Are we condemned to difference?
The good news is that it does not matter. Really. Instead of panicking about whether the Soccer World Cup will (again) deliver us a sense of national identity, we should happily reject that expectation as unnecessary. We should do so because we recognise that differences are not inherently divisive. It is perfectly understandable that in a pluralistic society individuals and communities will have a variety of values, principles, tastes, etc. Yet, there is senseless pressure on us to conform and fake oneness – again. Why? We should have learnt in the 1990s that the day after the foreign press and international players and fans leave, divisions that were swept under the carpet come back to haunt you. So faking unity is counter-productive, dishonest and unnecessary. I suspect that what fuels this dishonesty is not so much an overriding conviction we all have about the positivity of global sporting events. Instead, it is driven by a correlative fear about what happens when you dare to acknowledge to each other that you have divergent views, tastes, and beliefs. What happens, in other words, when Jane says to Sipho, “Bru, I have a confession to make. I HATE the vuvuzela!” Well, quite frankly, if sixteen years after democracy we cannot safely declare innocent preferences to each other, then our democracy is much more fragile than a sporting event of any magnitude would be able to repair. Fortunately, it is not that fragile. Rather, it is up to South Africans to be comfortable with the possibility that no overarching, substantive sense of national identity and nationhood will ever emerge, let alone one that can be truthfully expressed during the 2010 World Cup. The best we can do is to fake unity just because warm and fuzzy feelings, whether real or fake, are useful in the middle of winter, in the shadow of a recession and as a break from the stresses of day-to-day living in a still developing democracy.

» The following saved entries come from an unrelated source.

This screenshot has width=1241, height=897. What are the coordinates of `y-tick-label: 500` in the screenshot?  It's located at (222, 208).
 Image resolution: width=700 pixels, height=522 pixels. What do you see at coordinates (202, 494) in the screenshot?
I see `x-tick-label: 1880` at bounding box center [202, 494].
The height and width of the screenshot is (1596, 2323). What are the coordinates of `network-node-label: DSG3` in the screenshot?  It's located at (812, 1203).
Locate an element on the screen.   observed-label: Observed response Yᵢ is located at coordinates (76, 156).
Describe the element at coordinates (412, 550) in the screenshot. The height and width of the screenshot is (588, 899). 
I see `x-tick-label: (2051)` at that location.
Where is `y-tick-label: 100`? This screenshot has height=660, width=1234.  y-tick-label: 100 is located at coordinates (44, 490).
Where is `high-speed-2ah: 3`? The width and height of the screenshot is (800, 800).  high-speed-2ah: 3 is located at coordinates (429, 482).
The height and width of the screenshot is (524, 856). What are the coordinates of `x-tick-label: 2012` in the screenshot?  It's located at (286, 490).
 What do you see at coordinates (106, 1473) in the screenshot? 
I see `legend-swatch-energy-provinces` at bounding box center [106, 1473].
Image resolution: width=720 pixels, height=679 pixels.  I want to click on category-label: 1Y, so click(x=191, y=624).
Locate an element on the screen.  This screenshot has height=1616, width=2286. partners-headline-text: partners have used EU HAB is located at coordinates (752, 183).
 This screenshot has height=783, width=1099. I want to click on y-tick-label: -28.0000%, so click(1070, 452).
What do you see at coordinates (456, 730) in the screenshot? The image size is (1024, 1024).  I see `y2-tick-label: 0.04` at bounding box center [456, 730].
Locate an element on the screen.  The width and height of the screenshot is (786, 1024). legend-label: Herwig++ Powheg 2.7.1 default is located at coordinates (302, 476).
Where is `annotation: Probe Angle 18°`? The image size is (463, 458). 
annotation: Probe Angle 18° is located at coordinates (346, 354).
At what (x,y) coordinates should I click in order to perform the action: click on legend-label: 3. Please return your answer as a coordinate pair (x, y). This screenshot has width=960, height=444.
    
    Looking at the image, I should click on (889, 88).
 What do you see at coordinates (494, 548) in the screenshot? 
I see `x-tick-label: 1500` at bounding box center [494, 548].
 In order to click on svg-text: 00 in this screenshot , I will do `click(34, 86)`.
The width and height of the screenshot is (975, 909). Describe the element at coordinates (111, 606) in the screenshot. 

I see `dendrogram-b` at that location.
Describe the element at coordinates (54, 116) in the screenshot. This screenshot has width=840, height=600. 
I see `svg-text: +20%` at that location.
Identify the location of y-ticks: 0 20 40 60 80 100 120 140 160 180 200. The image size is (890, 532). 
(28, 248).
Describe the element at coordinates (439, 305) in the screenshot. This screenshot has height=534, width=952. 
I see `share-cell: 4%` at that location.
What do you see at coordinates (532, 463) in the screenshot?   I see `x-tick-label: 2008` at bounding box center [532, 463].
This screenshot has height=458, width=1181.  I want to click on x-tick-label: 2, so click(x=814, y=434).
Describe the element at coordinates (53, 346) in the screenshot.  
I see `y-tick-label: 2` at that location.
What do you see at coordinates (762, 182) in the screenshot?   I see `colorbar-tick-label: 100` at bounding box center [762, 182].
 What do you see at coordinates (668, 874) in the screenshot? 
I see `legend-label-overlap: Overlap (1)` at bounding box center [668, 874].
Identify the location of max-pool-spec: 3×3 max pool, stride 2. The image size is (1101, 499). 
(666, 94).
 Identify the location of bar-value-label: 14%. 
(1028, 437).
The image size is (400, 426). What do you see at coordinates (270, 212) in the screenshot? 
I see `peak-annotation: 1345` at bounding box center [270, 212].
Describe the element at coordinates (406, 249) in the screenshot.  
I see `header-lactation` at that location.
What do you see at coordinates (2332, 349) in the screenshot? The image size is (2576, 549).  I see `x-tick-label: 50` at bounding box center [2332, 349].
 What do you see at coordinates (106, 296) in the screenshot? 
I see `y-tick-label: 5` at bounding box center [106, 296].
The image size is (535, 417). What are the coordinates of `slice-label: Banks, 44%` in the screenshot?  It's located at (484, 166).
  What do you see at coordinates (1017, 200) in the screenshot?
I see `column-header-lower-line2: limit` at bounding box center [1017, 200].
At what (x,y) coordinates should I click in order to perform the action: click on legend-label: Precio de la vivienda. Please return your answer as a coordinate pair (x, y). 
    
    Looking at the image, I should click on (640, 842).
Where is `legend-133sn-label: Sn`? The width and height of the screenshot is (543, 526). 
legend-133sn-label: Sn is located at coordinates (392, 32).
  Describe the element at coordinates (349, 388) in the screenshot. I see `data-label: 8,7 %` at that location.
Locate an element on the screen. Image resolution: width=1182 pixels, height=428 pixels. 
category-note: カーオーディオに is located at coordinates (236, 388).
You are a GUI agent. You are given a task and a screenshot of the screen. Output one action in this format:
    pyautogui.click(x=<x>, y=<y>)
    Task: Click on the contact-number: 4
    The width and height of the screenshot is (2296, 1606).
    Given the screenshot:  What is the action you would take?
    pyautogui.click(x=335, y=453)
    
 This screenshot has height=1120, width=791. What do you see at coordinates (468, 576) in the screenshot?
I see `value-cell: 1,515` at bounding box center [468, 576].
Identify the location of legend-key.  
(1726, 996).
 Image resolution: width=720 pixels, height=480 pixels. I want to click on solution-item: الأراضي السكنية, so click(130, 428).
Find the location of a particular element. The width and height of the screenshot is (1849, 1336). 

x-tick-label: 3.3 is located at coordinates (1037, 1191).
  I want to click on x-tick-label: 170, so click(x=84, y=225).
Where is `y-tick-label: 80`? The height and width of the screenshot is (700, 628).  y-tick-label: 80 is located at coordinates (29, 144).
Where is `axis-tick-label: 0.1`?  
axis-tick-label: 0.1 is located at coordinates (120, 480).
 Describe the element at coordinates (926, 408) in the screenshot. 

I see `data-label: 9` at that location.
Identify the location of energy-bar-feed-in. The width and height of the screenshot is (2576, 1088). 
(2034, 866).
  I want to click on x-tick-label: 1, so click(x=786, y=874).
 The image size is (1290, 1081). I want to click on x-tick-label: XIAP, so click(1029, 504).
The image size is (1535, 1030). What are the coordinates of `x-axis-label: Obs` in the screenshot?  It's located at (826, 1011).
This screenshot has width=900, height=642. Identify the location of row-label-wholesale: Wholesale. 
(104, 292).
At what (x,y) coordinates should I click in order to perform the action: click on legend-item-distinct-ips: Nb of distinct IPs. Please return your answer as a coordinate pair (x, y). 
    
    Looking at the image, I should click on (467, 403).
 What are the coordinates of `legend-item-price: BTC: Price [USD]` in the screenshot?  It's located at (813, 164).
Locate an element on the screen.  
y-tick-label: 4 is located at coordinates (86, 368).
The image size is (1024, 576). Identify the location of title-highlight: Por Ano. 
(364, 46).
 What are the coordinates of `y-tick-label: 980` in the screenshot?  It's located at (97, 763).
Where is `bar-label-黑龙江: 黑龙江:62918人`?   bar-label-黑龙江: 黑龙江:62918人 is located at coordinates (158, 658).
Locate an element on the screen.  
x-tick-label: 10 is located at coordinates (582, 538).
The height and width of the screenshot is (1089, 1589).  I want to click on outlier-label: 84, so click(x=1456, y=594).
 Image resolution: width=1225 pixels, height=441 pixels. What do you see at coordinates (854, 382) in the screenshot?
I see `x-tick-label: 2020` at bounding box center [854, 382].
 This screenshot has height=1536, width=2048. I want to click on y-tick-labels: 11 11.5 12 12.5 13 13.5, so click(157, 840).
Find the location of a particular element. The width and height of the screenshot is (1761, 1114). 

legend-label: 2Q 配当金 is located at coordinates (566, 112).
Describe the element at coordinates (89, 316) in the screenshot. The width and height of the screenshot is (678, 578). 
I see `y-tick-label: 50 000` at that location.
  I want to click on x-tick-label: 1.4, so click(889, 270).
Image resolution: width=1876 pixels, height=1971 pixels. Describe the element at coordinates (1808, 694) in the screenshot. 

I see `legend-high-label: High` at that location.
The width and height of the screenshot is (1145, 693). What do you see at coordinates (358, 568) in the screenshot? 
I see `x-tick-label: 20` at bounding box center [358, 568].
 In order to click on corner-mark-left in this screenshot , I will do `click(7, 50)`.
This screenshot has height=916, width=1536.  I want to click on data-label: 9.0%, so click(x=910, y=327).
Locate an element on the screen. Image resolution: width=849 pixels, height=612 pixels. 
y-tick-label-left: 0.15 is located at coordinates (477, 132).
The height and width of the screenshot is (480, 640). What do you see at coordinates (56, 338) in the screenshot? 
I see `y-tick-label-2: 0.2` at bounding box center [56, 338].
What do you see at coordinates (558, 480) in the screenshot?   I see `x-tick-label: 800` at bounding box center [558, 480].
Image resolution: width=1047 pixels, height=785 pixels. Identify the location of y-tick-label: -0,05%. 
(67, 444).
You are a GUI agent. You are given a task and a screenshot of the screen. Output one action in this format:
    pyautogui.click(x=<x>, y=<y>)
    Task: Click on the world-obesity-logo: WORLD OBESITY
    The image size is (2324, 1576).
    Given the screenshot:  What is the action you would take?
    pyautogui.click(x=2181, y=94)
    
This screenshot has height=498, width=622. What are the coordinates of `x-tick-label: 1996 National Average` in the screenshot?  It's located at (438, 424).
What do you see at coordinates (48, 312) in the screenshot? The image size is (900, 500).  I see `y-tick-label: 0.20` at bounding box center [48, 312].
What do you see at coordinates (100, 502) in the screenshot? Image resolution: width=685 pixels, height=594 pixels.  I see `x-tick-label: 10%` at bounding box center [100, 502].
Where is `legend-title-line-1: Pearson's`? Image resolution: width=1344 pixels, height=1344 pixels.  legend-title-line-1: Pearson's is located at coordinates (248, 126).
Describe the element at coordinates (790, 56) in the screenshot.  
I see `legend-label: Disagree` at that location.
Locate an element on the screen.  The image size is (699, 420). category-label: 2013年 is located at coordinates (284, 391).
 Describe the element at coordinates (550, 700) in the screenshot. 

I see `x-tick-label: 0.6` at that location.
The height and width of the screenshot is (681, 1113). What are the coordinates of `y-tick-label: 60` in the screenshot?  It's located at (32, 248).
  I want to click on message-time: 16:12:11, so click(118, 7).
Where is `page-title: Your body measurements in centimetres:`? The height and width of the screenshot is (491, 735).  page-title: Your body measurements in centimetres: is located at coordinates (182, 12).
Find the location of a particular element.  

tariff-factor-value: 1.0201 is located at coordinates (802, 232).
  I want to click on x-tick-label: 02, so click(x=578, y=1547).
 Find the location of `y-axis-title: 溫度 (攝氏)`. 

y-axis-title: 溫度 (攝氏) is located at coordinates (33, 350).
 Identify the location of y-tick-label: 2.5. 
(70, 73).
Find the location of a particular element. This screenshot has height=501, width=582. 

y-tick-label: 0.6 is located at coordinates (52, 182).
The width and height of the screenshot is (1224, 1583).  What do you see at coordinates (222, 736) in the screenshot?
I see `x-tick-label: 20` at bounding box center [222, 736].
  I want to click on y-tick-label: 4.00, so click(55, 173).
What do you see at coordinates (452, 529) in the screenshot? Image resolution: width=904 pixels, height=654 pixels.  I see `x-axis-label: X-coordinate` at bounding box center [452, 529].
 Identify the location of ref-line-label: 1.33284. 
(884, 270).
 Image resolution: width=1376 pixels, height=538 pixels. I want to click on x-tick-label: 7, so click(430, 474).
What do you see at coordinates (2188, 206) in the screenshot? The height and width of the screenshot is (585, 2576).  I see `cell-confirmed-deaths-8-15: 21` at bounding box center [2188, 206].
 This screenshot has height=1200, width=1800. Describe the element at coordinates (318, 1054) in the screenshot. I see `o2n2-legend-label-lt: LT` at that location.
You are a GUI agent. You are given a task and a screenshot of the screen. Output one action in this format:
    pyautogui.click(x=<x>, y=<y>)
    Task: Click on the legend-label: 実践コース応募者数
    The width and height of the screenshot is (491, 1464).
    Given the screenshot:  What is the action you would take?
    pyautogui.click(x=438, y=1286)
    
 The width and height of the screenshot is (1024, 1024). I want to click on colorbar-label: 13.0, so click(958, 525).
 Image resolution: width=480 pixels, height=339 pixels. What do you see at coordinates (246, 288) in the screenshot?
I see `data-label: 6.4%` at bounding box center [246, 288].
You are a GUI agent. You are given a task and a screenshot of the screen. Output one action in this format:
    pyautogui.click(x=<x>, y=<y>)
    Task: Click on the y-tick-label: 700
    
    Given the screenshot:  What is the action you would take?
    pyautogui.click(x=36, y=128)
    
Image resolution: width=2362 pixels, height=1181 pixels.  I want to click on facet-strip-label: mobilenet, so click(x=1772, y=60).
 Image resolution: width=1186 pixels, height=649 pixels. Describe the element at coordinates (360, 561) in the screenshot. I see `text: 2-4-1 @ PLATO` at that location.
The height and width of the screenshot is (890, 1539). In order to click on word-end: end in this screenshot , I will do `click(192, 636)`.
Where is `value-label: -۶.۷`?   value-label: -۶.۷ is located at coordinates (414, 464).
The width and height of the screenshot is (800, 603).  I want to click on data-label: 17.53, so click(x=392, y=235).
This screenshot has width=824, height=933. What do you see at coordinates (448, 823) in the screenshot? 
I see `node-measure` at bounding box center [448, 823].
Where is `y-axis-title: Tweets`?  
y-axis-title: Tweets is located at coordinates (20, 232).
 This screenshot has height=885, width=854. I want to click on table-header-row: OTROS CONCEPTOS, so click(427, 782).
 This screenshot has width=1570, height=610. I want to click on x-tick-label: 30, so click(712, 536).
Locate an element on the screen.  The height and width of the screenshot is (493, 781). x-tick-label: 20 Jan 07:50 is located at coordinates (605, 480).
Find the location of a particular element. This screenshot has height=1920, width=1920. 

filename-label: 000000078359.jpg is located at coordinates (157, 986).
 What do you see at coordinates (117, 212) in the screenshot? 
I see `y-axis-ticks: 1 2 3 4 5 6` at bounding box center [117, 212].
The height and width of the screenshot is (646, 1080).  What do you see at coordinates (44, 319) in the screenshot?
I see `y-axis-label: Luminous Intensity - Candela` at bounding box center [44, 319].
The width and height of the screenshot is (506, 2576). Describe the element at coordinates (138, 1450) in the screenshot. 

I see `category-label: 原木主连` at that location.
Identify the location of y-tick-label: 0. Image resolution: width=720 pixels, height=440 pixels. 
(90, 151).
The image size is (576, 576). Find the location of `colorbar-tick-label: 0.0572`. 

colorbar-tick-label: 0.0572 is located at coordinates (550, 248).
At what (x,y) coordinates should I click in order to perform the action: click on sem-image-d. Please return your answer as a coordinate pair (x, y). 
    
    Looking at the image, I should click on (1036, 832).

So there’s nothing for “the nation” in the Soccer World Cup then?
None of this implies that we should not have braais, practise our vuvuzelas, drink gallons of beer and be excessively friendly to foreigners in displaying our multicultural melting pot. Just because something is a construction rather than reality does not mean it cannot be useful. And so, if we can engineer feelings of nationhood for a few weeks, and doing so can help us as a country to rally behind our team, promote South Africa as a fun tourist destination, begin some positive conversations about who we are and where we are headed, as a society, then the World Cup would have served us very well.
The point of the reflections in this essay should therefore not be seen as an ode to depression. Rather, my central point really boils down to this: we must simply scale down our expectations about what will happen the morning after. And, more importantly, we need to be aware that we are inventing a national identity rather than expressing a real one. That is not to say one could not, maybe, find or develop a national identity somehow or somewhere, but that is a conversation we have never had as a country precisely because we have got into the habit of faking it. It’s time to keep it real.